The Soviet Union, hungry for hard currency, is stepping up the pace of its gold sales, metals analysts and dealers agree.
"Precise statistics on sales are hard to come by, but there's no doubt that Moscow has sold more gold than usual," a bullion dealer said."Dealers have been aware of heavier USSR sales since the early this year and deliveries have been particularly heavy in Zurich," one metals analyst said.
The Soviet Union, the world's second-biggest gold producer after South Africa, sells the metal to pay for imports. But the nation has also been borrowing more from the West recently and may need to unload gold to service its debt.
Traders said they believe that if the Soviets keep up their pace of sales they stand a good chance of exceeding the estimated 5 million to 6 million ounces they sold in 1988.
Dennis Selby, president of U.S. Futures Inc., said Soviet monthly gold sales of more than 600,000 ounces would put the tonnage over the 1988 level. "Anything like 500,000 ounces a month would be on course with last year's (level)," he said.

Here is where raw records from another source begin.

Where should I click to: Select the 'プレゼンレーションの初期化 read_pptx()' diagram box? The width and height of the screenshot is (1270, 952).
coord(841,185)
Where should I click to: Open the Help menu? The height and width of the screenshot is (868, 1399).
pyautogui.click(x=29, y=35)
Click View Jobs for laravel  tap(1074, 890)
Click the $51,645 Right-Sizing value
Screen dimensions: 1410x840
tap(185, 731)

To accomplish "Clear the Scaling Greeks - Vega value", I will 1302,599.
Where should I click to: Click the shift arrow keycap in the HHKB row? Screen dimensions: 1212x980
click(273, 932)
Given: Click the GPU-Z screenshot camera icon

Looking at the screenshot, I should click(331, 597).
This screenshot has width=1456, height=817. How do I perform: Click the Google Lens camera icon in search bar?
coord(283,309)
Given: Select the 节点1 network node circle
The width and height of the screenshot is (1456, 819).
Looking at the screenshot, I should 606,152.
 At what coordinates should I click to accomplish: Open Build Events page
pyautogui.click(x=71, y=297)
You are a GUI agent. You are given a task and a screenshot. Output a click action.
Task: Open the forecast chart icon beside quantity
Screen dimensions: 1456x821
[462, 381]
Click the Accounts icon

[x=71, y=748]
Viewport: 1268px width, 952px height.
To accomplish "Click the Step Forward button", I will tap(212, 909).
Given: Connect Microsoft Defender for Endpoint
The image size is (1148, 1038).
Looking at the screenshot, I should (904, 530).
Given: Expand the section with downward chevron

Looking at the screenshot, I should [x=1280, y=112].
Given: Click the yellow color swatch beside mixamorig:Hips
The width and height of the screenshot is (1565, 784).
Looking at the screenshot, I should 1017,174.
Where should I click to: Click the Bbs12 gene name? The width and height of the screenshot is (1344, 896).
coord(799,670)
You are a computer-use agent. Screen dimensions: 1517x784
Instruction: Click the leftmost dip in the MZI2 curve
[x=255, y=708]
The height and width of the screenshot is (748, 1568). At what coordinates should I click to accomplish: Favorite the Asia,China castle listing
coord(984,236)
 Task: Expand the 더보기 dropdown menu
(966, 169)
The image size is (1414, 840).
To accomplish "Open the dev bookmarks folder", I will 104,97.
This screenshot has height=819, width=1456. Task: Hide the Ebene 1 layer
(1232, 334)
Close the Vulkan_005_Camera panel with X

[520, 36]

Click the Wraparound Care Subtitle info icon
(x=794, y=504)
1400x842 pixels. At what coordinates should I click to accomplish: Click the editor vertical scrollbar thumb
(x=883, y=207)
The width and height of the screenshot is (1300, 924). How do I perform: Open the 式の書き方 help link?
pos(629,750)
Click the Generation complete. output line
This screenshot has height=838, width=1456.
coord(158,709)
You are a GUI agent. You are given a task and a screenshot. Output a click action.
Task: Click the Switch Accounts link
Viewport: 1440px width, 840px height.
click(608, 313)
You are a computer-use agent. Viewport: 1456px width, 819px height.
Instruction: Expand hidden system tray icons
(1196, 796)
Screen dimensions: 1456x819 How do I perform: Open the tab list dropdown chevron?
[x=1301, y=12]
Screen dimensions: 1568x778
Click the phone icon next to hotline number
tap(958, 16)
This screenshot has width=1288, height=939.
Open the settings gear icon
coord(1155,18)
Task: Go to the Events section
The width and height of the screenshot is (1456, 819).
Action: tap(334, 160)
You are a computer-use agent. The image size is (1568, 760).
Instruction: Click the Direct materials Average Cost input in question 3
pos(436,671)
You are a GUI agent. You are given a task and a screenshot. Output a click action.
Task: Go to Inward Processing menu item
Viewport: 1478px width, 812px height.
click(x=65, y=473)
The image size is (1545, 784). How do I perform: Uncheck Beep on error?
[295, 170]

Analysts said the Soviets will continue to sell gold until their foreign exchange reserve goals are met. But the real pressure on gold in the future may come from dumping by speculators who become demoralized by the metal's performance.
But the Soviet selling may stop short if prices fall too much, others said. "It's not in the interest of the USSR to chase the market with heavy quantities of gold and they can't afford to pound the market down," one analyst said.